WHAT YOU ARE ASKED TO DO:
The response must be made up of the lines in the entries below that contain "screenshot".

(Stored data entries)
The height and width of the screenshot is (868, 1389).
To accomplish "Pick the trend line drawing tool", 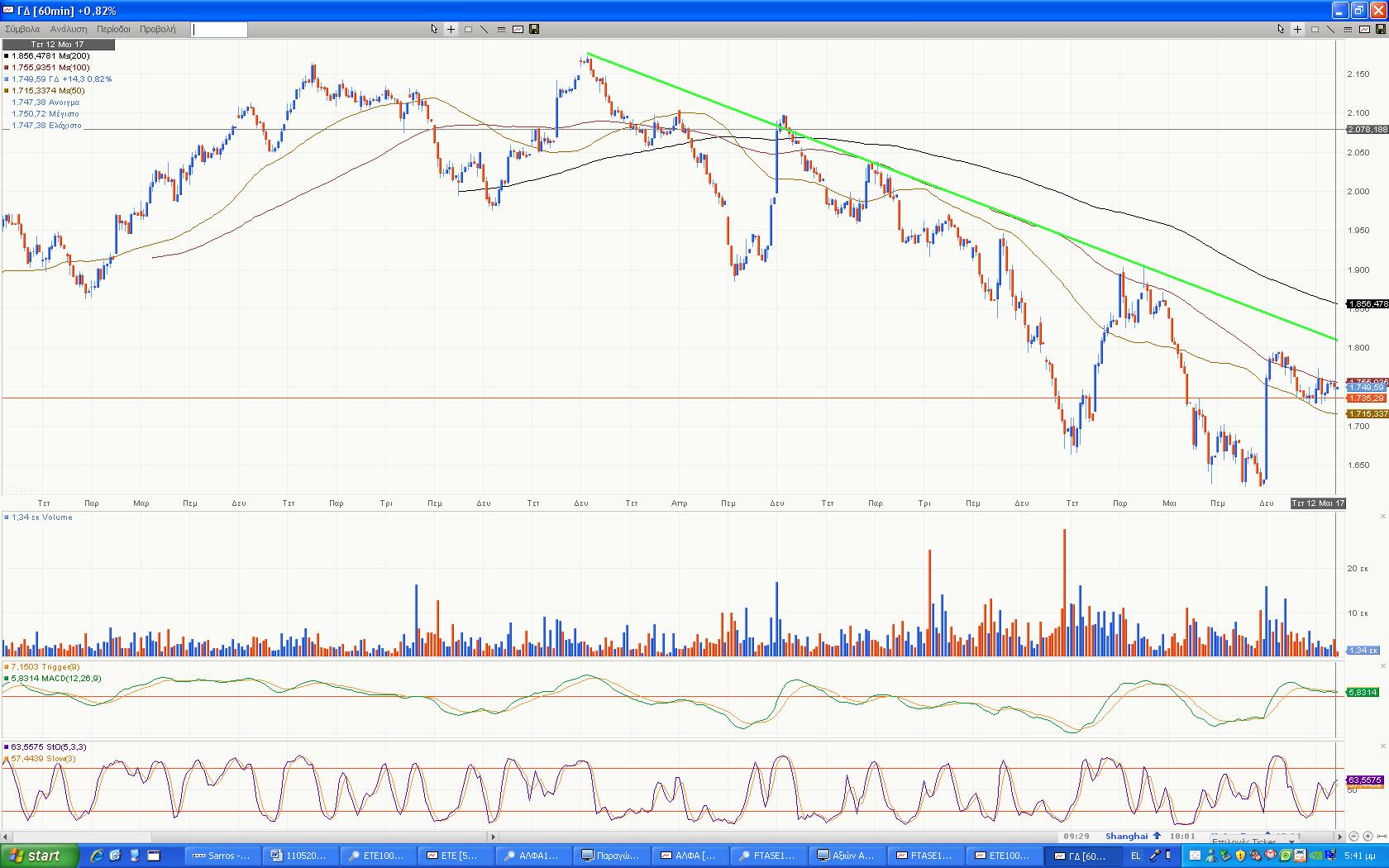I will point(484,29).
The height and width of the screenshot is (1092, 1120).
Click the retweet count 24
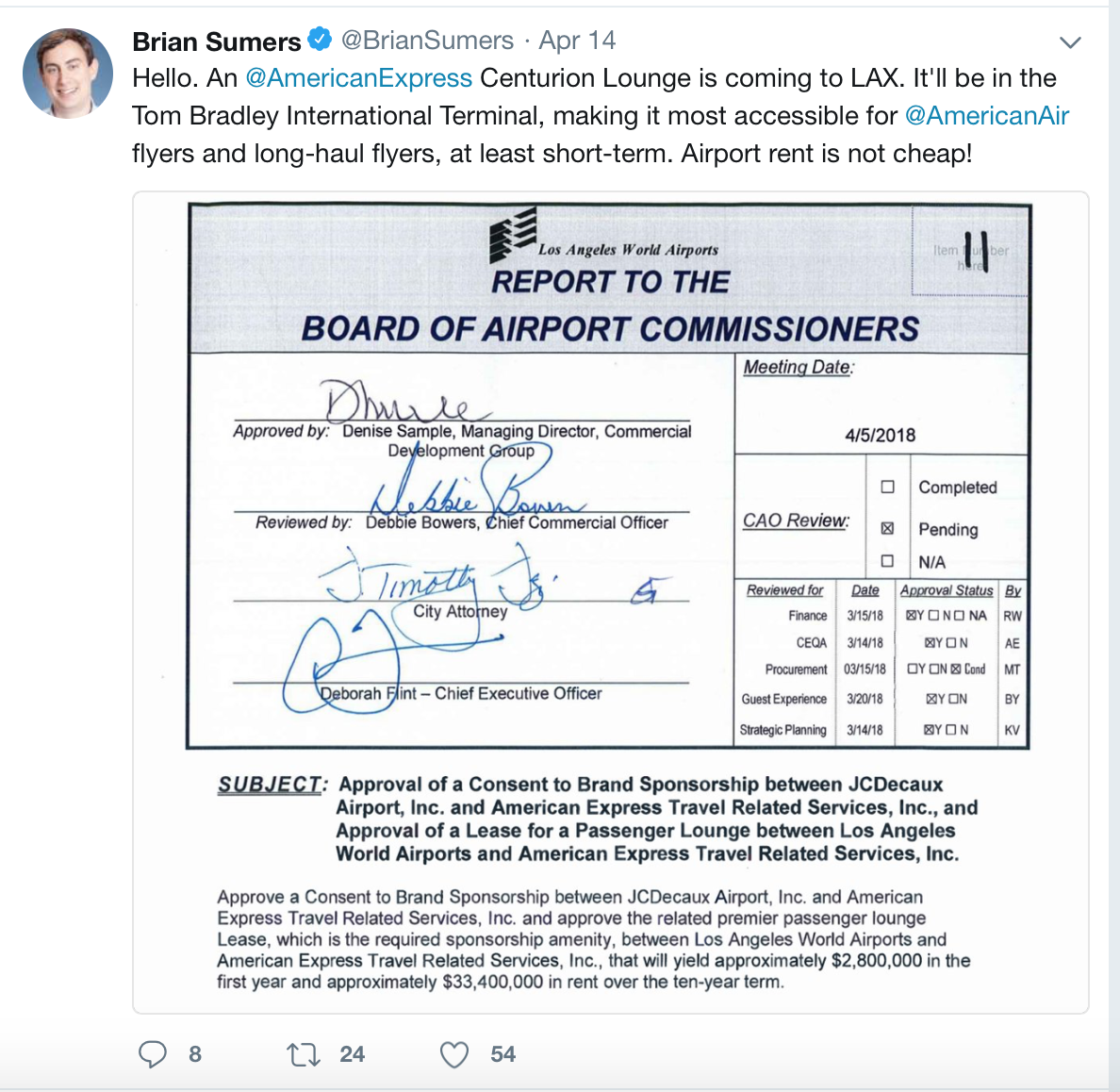353,1054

RESULT:
The height and width of the screenshot is (868, 1389).
The height and width of the screenshot is (1092, 1120).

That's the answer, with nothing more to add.